A recent article titled, “Hey Prof, no one is reading you,” highlights the dilemma of literacy professors whose annual evaluations depend on publishing research in peer-reviewed academic journals. Such journals are rarely, if ever, read by or written in language for practitioners, parents, elected officials, or the public at large. So how does one meet university tenure and promotion expectations and concurrently share research findings meant to impact what happens in local schools, families, and communities?

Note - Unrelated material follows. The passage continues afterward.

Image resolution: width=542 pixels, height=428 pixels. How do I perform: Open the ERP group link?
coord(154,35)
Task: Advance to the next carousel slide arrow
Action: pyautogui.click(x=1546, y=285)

In the midst of a community literacy coalition initiative launched by our local United Way chapter, our university research team wrestled with how to share our related research outcomes with a range of audiences. Invited by the coalition to conduct a five-year study documenting the impact of Dolly Parton’s Imagination Library on kindergartners’ school readiness, we were asked to share our findings with elected officials, university groups, and community audiences. Thus, we shifted from writing research grants and articles in academic language to creating at-a-glance snapshots of our research findings. As is often the case when found in a bind, we dove into uncharted water with tech tools that served as lifelines as we sought to simplify, summarize, and share our work with community partners.

Knowing that we needed both web and print media design and graphics, we looked to Edutopia blogger and assistant editor Todd Finley, who recommended Canva as one of the most user-friendly free graphic design sites around. Indeed, Canva design layouts offered options for documents, social media graphics/posts, blogging/E-books, marketing materials, email headers, event announcements, and ads, enabling us to transform narratives into graphic outcomes such as:

  • A quarterly newsletter, which offers advice to parents/guardians of Imagination Library enrollees, based on needs identified in our study.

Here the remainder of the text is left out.